-- Materials provided follows --

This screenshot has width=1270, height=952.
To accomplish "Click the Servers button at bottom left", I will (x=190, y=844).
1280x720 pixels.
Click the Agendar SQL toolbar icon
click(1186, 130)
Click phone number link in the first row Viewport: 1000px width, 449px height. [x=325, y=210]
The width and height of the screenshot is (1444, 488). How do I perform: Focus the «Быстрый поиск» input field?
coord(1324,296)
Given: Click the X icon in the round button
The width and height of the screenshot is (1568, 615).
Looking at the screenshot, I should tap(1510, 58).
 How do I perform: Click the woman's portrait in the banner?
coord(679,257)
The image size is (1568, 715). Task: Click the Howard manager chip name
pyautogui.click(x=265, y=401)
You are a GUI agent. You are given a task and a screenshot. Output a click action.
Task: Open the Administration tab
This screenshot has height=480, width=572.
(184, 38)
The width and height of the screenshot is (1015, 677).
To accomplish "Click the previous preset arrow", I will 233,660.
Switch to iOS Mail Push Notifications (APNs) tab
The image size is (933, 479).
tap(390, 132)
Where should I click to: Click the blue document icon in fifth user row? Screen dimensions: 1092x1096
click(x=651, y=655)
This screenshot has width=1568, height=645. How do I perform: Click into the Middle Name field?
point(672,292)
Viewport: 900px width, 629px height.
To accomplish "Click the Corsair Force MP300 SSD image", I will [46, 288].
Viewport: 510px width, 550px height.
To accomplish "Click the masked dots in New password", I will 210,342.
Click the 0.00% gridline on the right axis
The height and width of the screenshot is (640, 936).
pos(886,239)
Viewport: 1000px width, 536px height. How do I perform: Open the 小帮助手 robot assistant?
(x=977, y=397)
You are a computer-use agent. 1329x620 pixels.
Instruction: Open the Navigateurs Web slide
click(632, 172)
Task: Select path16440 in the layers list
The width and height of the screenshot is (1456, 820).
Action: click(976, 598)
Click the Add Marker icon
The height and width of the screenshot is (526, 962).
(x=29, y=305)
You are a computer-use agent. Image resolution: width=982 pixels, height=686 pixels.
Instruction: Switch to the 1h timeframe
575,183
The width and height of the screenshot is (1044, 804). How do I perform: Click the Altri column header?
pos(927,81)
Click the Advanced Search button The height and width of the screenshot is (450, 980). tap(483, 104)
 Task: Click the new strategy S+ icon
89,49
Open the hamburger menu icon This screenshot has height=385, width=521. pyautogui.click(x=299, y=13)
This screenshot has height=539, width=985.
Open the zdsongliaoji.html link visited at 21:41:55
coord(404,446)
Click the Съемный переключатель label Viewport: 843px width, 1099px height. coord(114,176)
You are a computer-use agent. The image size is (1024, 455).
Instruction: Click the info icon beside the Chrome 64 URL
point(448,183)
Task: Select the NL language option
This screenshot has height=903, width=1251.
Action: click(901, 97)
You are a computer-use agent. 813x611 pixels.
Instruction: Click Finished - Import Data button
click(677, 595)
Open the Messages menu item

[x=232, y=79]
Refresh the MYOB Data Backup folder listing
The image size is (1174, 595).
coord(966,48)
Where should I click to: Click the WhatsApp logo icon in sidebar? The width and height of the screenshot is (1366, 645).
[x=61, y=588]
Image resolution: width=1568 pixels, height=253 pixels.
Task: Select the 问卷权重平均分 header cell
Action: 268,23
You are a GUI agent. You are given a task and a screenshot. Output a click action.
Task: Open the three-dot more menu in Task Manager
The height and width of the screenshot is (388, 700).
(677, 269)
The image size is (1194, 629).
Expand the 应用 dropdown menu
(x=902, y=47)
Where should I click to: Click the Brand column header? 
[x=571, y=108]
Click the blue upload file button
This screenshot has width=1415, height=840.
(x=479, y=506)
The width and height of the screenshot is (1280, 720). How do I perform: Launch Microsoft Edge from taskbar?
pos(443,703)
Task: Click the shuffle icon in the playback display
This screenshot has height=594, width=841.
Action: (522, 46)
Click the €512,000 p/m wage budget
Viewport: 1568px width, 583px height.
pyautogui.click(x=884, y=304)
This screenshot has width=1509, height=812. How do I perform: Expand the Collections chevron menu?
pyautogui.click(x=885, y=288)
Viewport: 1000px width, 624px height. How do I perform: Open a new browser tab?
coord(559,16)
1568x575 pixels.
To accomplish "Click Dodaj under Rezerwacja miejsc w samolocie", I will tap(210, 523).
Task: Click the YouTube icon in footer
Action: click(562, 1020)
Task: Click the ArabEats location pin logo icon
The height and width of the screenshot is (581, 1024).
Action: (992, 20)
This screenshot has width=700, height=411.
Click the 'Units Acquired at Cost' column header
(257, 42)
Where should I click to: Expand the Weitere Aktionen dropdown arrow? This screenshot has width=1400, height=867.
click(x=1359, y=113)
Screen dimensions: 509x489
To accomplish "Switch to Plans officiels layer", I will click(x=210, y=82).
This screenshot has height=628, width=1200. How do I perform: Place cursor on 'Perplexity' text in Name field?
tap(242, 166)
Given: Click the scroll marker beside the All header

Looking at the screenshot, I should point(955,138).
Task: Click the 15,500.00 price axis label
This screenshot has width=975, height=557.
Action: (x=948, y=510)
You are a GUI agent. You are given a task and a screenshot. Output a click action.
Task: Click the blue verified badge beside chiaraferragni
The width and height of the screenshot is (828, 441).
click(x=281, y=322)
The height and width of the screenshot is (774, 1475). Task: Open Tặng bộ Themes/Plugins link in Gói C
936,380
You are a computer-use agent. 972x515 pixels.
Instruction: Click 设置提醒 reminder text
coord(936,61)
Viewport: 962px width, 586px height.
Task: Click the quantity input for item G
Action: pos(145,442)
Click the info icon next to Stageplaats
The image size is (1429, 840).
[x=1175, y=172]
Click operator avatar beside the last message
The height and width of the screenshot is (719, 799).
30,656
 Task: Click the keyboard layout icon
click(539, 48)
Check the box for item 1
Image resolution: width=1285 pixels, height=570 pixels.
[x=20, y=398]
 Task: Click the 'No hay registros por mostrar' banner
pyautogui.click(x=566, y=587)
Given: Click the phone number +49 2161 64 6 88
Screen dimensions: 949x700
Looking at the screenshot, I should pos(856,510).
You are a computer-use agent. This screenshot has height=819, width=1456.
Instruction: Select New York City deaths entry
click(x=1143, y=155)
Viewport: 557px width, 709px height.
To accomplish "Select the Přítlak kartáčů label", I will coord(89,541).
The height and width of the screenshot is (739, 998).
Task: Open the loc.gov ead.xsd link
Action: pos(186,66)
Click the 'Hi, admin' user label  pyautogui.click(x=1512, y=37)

-- Materials provided concluded --

• [What you are asked to do]
For this exercise, return every line from the data that holds the string "computer".

• [Answer to this task]
You are a computer-use agent. 1329x620 pixels.
You are a computer-use agent. Image resolution: width=982 pixels, height=686 pixels.
You are a computer-use agent. The image size is (1024, 455).
You are a computer-use agent. 813x611 pixels.
You are a computer-use agent. 972x515 pixels.
You are a computer-use agent. This screenshot has height=819, width=1456.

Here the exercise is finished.